A tax credit for synthetic fuel wreaks havoc on coal markets.
The recent introduction of synthetic coal products has upset the fragile balance between supply and demand in the U.S. coal market. A recent study by Resource Data International (RDI) on synthetic coal finds that imbalance is being driven by the operation of more than 40 facilities that were rushed into commercial service to meet a July 1, 1998, deadline to qualify for a tax credit. Favorable treatment by the U.S. tax code will encourage synthetic coal producers to continue expanding production levels to as much as 30 million tons per year, significantly influencing utility steam coal markets for the foreseeable future.
The amount of the tax credit is based on the Btu content of the final product, less any Btus contained in the binding or agglomerating material. The tax credit amount also is based upon the cost of a barrel of oil and adjusted for inflation each year. The credit currently is worth approximately $25 a ton for synfuel with a heat content of 12,500 Btu per pound.
As development problems have been overcome and volumes increased, many synthetic coal plant developers are exiting the business by selling their ownership interests to entities with large tax liabilities that can use the tax credits. Among the buyers have been several electric utilities including Detroit Edison, Florida Progress, Pacificorp, SCANA, and TECO Energy. The plants have been purchased either by the utility directly or through nonregulated subsidiaries.

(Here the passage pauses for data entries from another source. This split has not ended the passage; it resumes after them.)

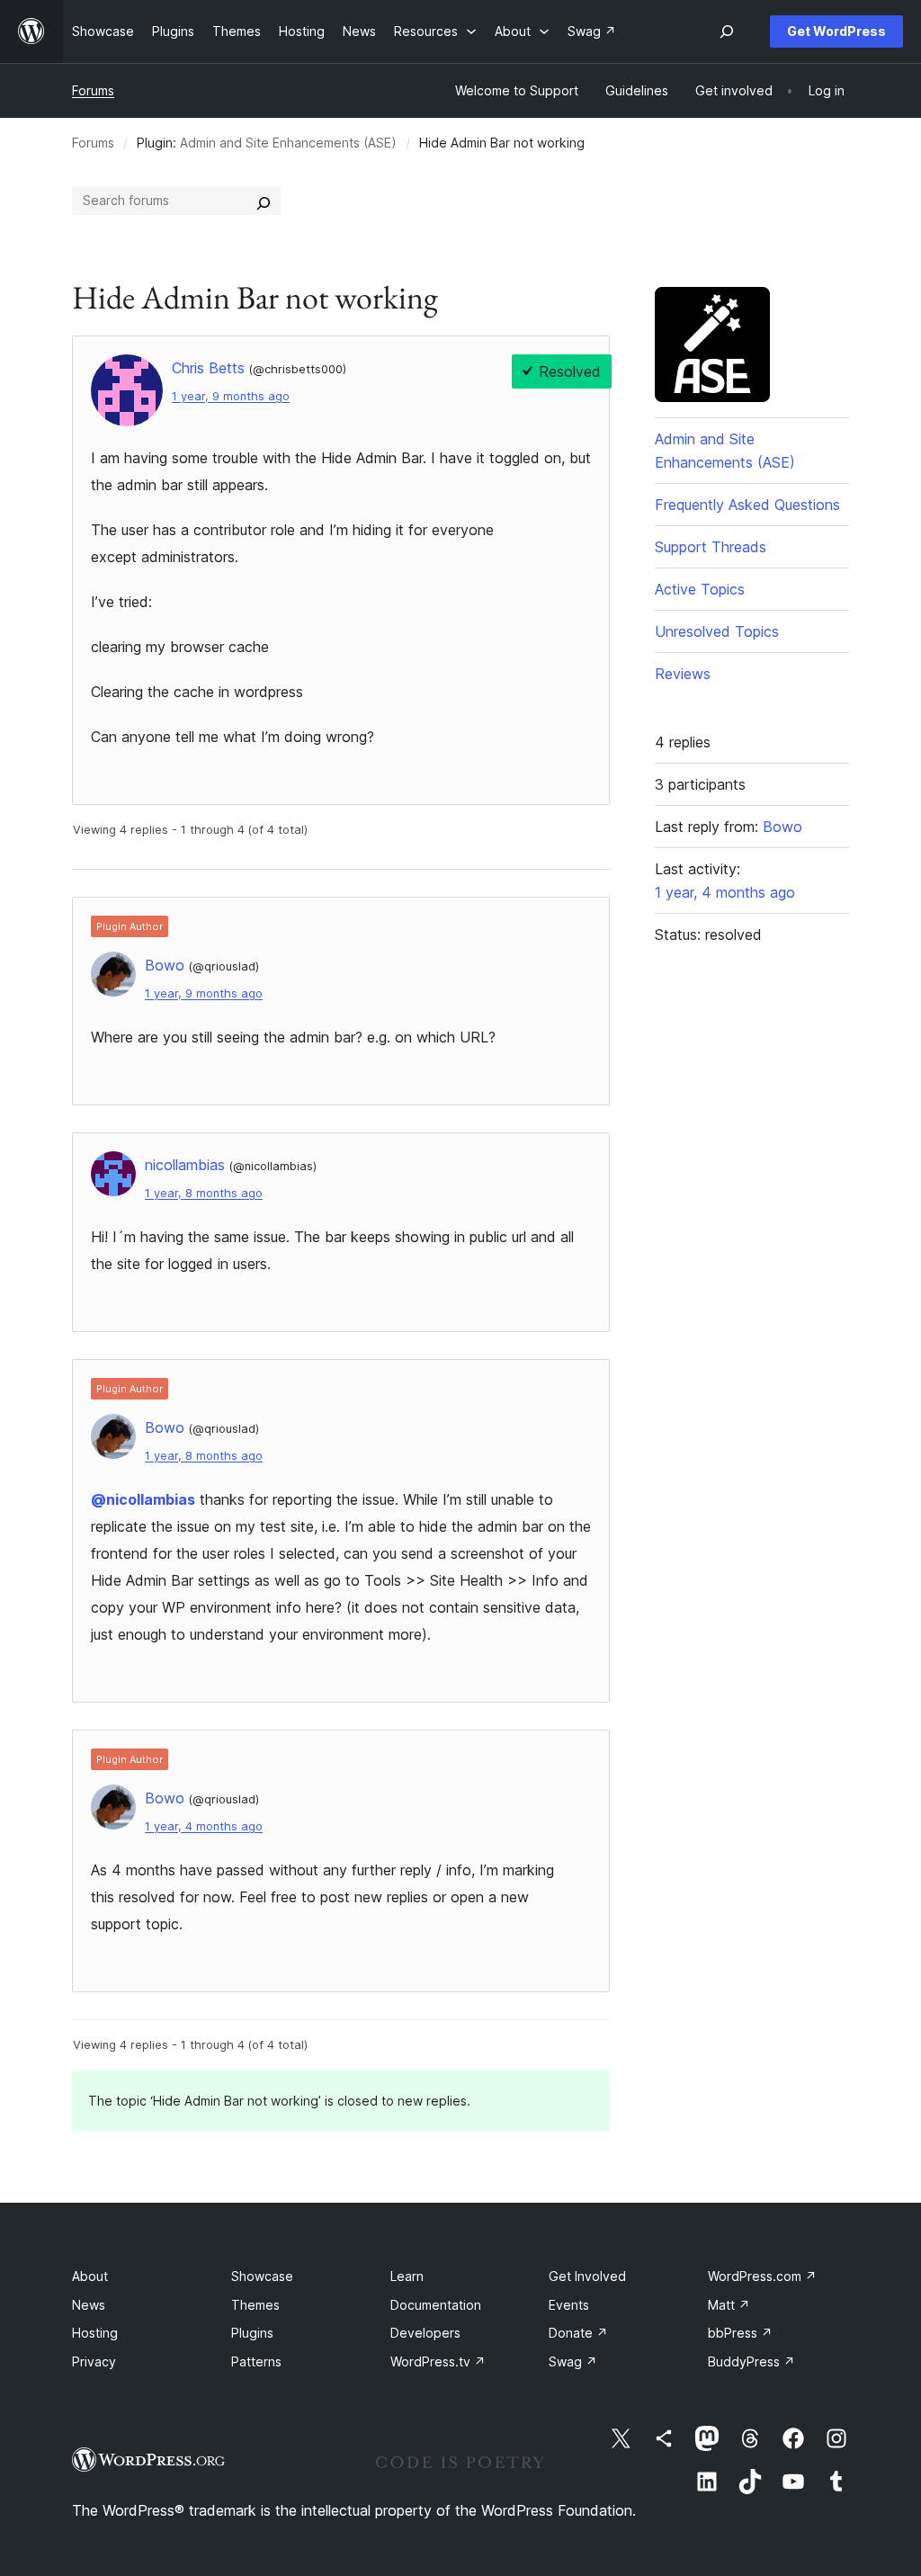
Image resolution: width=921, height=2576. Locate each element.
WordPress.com (762, 2276)
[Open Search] (727, 31)
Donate (578, 2332)
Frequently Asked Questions (747, 505)
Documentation (435, 2304)
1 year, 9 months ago (231, 396)
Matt (729, 2304)
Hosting (95, 2332)
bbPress (740, 2332)
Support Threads (710, 547)
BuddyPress (751, 2361)
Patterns (256, 2361)
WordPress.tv (438, 2361)
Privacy (94, 2361)
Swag (573, 2361)
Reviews (683, 674)
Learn (407, 2276)
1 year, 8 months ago (204, 1193)
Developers (425, 2332)
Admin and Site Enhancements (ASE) (288, 142)
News (88, 2304)
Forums (93, 90)
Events (569, 2304)
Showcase (262, 2276)
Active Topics (700, 589)
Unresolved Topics (717, 631)
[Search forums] (263, 200)
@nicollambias (143, 1499)
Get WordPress (836, 31)
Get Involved (587, 2276)
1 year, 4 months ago (204, 1826)
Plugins (252, 2332)
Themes (255, 2304)
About (90, 2276)
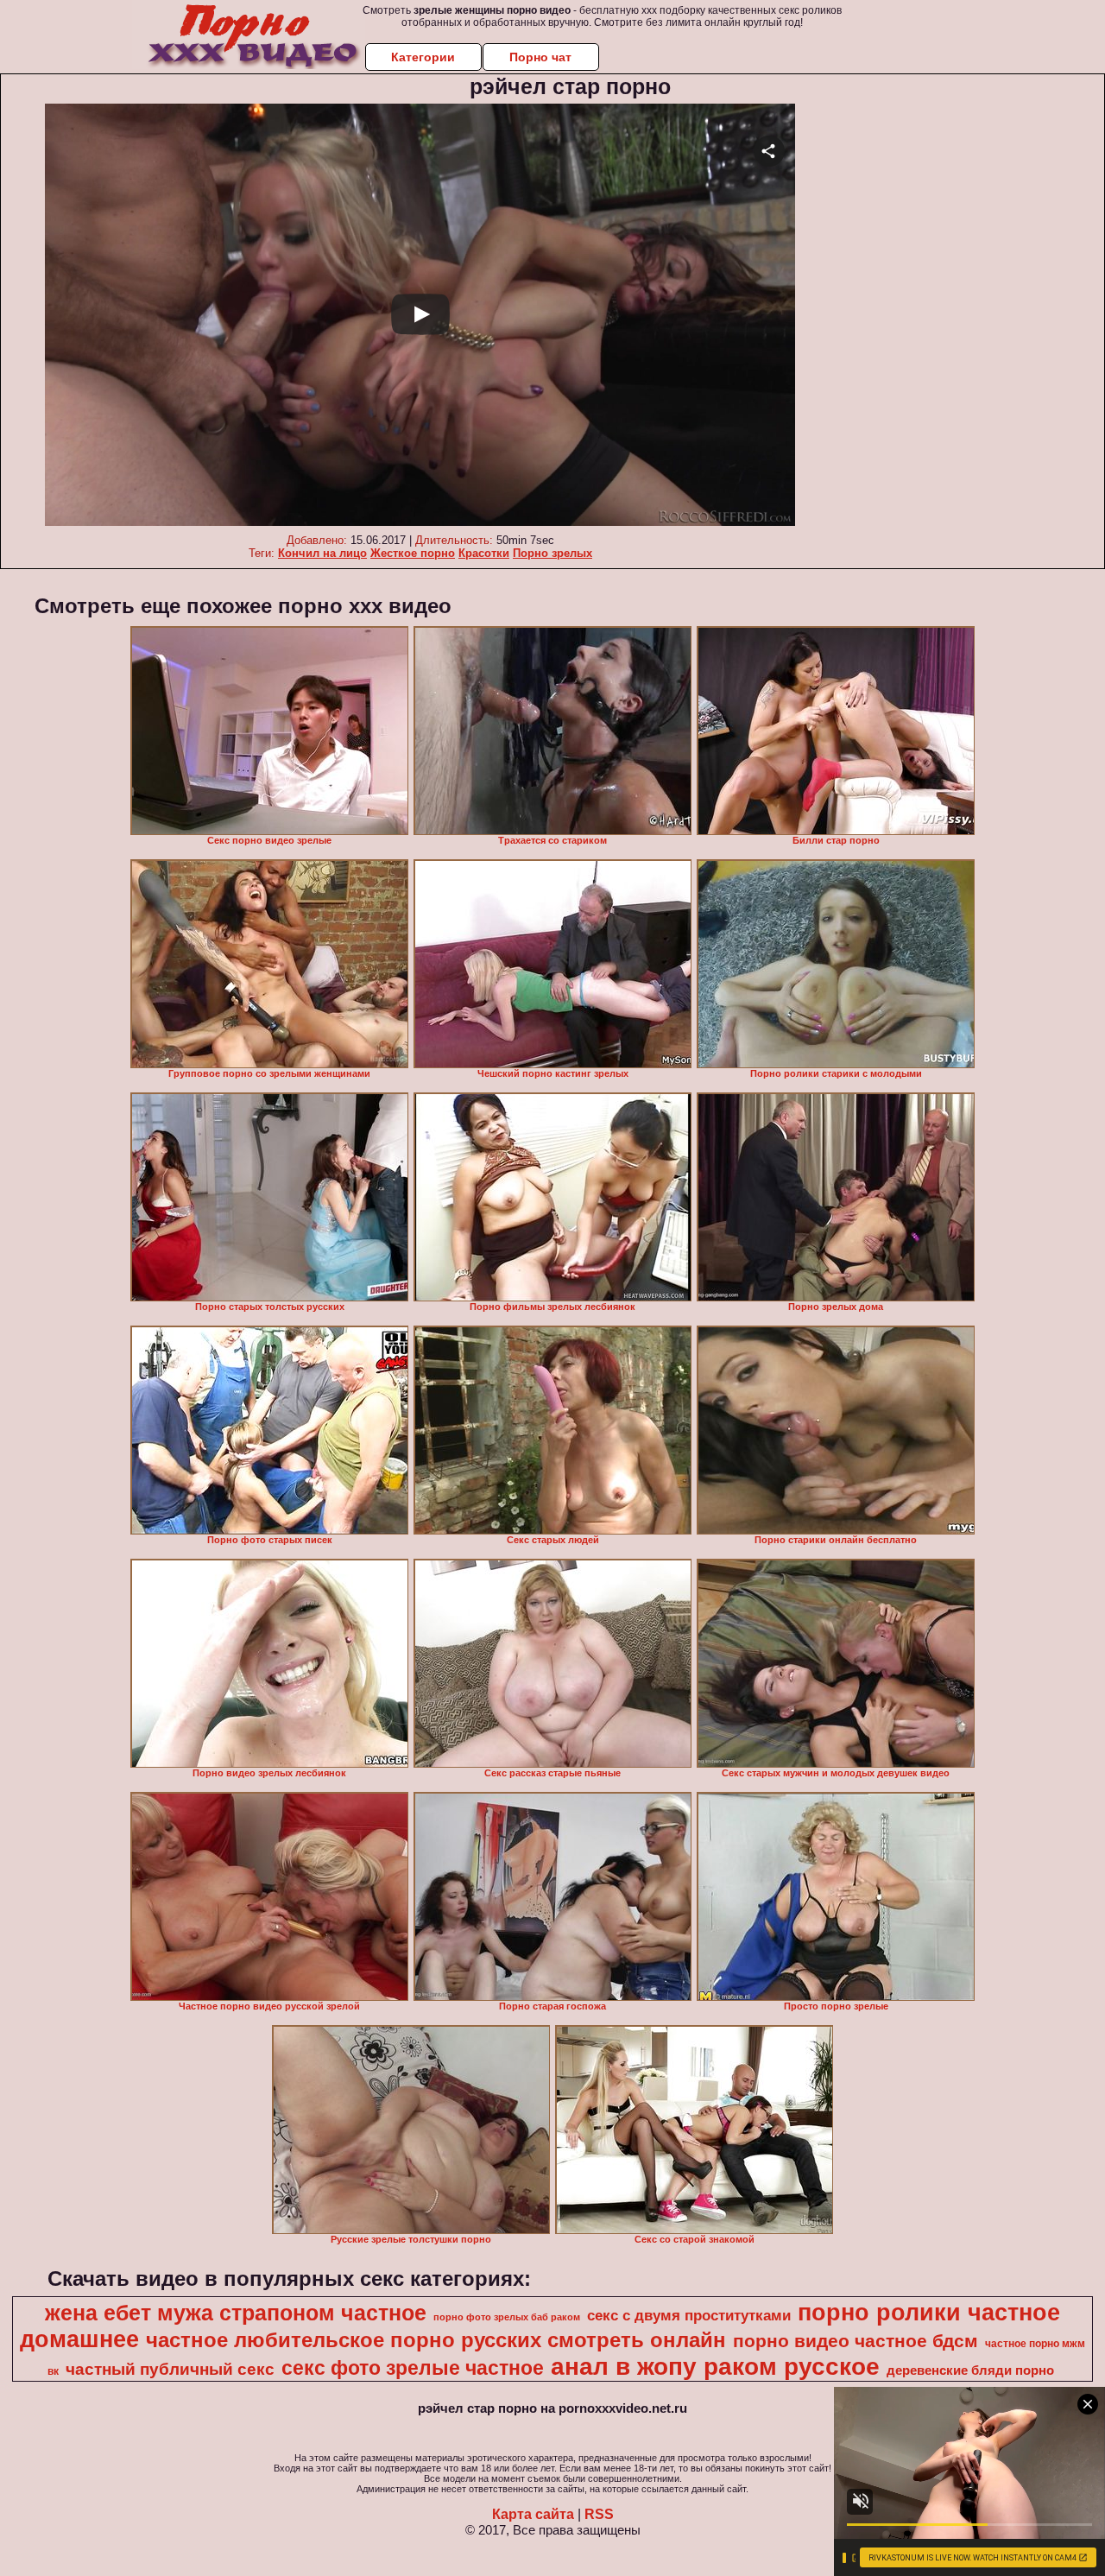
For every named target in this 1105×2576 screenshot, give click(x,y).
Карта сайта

Beyond the developers of synthetic coal plants, another beneficiary of this tax credit are purchasers of traditional coal and purchasers of synthetic coal. Synthetic coal buyers have benefited from the lower prices that synthetic coal operators are passing along to the market to ensure sale of their material. Traditional coal buyers have benefited from the erosion in coal prices as synthetic coal is dumped into the market in varying degrees. By extension, coal from other source regions also is affected.
The results of increasing volumes of synthetic coal are just starting to be felt. Prices of Central Appalachian coal free-on-board barge on the Big Sandy River have fallen by 10 percent in the last 12 months, mostly due to the arrival of numerous synthetic coal plants in the area. The expected advance of low-sulfur Southern Powder River Basin coal into unscrubbed Eastern U.S. markets has slowed as well, which has contributed to depressed prices for that coal.
RDI estimates that synthetic coal production has the potential to exceed 30 million tons per year. With an average tax credit of $25 per ton, that could amount to tax credits totaling $750 million per year. This development will continue to distort regional coal markets for the next eight years, because the tax credit will not expire until Jan. 1, 2008.